Exercise details:
Could you write out all these rows again, switching "column header" to "column heading" wherever it appears and leaving everything else unchanged?

[Entries about finding words and elements]
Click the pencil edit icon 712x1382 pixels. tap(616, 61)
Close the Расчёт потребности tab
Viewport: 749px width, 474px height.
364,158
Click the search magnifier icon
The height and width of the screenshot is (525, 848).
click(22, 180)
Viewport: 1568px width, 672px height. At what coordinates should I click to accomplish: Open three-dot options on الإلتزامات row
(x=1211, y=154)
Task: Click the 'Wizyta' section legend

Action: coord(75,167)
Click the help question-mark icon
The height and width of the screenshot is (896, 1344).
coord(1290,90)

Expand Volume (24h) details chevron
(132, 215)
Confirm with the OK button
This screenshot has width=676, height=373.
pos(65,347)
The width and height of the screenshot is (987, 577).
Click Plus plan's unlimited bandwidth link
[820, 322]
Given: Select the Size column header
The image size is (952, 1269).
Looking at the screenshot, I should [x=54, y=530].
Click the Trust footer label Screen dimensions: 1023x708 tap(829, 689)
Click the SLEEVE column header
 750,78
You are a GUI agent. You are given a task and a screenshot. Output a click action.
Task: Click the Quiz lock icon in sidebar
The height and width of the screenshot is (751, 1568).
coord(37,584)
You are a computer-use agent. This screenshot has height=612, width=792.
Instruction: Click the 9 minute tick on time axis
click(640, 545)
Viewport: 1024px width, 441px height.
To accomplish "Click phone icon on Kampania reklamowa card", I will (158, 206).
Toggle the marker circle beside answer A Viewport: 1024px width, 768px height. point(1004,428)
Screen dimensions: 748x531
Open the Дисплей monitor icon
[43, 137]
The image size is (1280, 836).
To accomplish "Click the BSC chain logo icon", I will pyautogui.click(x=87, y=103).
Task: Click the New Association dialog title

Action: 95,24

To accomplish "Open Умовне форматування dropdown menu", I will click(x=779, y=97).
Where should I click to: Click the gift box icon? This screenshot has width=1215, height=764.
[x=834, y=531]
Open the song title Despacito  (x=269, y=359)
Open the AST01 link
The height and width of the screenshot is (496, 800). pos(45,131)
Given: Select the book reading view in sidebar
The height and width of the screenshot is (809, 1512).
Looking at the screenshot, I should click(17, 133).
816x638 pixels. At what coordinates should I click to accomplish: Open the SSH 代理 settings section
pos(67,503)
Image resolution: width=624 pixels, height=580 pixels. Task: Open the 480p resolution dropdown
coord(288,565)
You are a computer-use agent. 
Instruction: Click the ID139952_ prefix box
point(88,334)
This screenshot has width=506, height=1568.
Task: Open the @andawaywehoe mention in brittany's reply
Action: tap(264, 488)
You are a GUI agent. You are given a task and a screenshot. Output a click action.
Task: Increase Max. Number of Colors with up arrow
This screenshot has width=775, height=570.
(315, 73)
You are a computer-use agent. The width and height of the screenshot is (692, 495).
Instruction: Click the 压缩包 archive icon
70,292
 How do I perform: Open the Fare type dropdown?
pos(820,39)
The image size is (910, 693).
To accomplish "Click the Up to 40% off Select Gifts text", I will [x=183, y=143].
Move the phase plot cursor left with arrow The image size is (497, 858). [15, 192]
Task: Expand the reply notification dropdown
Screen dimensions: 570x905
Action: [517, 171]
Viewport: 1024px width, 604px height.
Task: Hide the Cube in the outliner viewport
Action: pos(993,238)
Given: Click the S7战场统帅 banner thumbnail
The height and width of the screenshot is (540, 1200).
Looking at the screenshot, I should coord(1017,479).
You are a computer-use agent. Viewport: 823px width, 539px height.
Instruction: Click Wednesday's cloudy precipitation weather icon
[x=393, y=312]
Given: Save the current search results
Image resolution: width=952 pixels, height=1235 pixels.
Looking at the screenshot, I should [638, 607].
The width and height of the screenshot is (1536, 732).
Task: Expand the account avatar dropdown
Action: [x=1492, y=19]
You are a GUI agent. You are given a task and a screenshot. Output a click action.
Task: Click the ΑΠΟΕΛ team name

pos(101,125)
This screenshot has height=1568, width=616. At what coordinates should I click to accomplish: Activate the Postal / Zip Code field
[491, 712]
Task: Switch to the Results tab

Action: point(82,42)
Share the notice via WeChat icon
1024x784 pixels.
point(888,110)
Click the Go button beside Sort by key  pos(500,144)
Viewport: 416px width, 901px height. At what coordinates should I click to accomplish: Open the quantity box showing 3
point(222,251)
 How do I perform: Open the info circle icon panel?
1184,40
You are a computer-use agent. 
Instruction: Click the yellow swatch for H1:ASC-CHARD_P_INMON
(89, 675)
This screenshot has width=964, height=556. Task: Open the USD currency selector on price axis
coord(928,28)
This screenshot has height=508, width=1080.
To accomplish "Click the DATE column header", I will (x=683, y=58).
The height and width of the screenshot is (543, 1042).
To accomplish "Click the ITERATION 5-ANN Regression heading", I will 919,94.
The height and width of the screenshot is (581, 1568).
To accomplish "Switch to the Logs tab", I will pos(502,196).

Worked answer:
Click the pencil edit icon 712x1382 pixels. tap(616, 61)
Close the Расчёт потребности tab
Viewport: 749px width, 474px height.
364,158
Click the search magnifier icon
The height and width of the screenshot is (525, 848).
click(22, 180)
Viewport: 1568px width, 672px height. At what coordinates should I click to accomplish: Open three-dot options on الإلتزامات row
(x=1211, y=154)
Task: Click the 'Wizyta' section legend

Action: coord(75,167)
Click the help question-mark icon
The height and width of the screenshot is (896, 1344).
coord(1290,90)

Expand Volume (24h) details chevron
(132, 215)
Confirm with the OK button
This screenshot has width=676, height=373.
pos(65,347)
The width and height of the screenshot is (987, 577).
Click Plus plan's unlimited bandwidth link
[820, 322]
Given: Select the Size column heading
The image size is (952, 1269).
Looking at the screenshot, I should [x=54, y=530].
Click the Trust footer label Screen dimensions: 1023x708 tap(829, 689)
Click the SLEEVE column heading
 750,78
You are a GUI agent. You are given a task and a screenshot. Output a click action.
Task: Click the Quiz lock icon in sidebar
The height and width of the screenshot is (751, 1568).
coord(37,584)
You are a computer-use agent. This screenshot has height=612, width=792.
Instruction: Click the 9 minute tick on time axis
click(640, 545)
Viewport: 1024px width, 441px height.
To accomplish "Click phone icon on Kampania reklamowa card", I will (158, 206).
Toggle the marker circle beside answer A Viewport: 1024px width, 768px height. point(1004,428)
Screen dimensions: 748x531
Open the Дисплей monitor icon
[43, 137]
The image size is (1280, 836).
To accomplish "Click the BSC chain logo icon", I will pyautogui.click(x=87, y=103).
Task: Click the New Association dialog title

Action: 95,24

To accomplish "Open Умовне форматування dropdown menu", I will click(x=779, y=97).
Where should I click to: Click the gift box icon? This screenshot has width=1215, height=764.
[x=834, y=531]
Open the song title Despacito  (x=269, y=359)
Open the AST01 link
The height and width of the screenshot is (496, 800). pos(45,131)
Given: Select the book reading view in sidebar
The height and width of the screenshot is (809, 1512).
Looking at the screenshot, I should click(17, 133).
816x638 pixels. At what coordinates should I click to accomplish: Open the SSH 代理 settings section
pos(67,503)
Image resolution: width=624 pixels, height=580 pixels. Task: Open the 480p resolution dropdown
coord(288,565)
You are a computer-use agent. 
Instruction: Click the ID139952_ prefix box
point(88,334)
This screenshot has width=506, height=1568.
Task: Open the @andawaywehoe mention in brittany's reply
Action: tap(264, 488)
You are a GUI agent. You are given a task and a screenshot. Output a click action.
Task: Increase Max. Number of Colors with up arrow
This screenshot has width=775, height=570.
(315, 73)
You are a computer-use agent. The width and height of the screenshot is (692, 495).
Instruction: Click the 压缩包 archive icon
70,292
 How do I perform: Open the Fare type dropdown?
pos(820,39)
The image size is (910, 693).
To accomplish "Click the Up to 40% off Select Gifts text", I will [x=183, y=143].
Move the phase plot cursor left with arrow The image size is (497, 858). [15, 192]
Task: Expand the reply notification dropdown
Screen dimensions: 570x905
Action: [517, 171]
Viewport: 1024px width, 604px height.
Task: Hide the Cube in the outliner viewport
Action: pos(993,238)
Given: Click the S7战场统帅 banner thumbnail
The height and width of the screenshot is (540, 1200).
Looking at the screenshot, I should coord(1017,479).
You are a computer-use agent. Viewport: 823px width, 539px height.
Instruction: Click Wednesday's cloudy precipitation weather icon
[x=393, y=312]
Given: Save the current search results
Image resolution: width=952 pixels, height=1235 pixels.
Looking at the screenshot, I should [638, 607].
The width and height of the screenshot is (1536, 732).
Task: Expand the account avatar dropdown
Action: [x=1492, y=19]
You are a GUI agent. You are given a task and a screenshot. Output a click action.
Task: Click the ΑΠΟΕΛ team name

pos(101,125)
This screenshot has height=1568, width=616. At what coordinates should I click to accomplish: Activate the Postal / Zip Code field
[491, 712]
Task: Switch to the Results tab

Action: point(82,42)
Share the notice via WeChat icon
1024x784 pixels.
point(888,110)
Click the Go button beside Sort by key  pos(500,144)
Viewport: 416px width, 901px height. At what coordinates should I click to accomplish: Open the quantity box showing 3
point(222,251)
 How do I perform: Open the info circle icon panel?
1184,40
You are a computer-use agent. 
Instruction: Click the yellow swatch for H1:ASC-CHARD_P_INMON
(89, 675)
This screenshot has width=964, height=556. Task: Open the USD currency selector on price axis
coord(928,28)
This screenshot has height=508, width=1080.
To accomplish "Click the DATE column heading", I will (x=683, y=58).
The height and width of the screenshot is (543, 1042).
To accomplish "Click the ITERATION 5-ANN Regression heading", I will 919,94.
The height and width of the screenshot is (581, 1568).
To accomplish "Switch to the Logs tab", I will pos(502,196).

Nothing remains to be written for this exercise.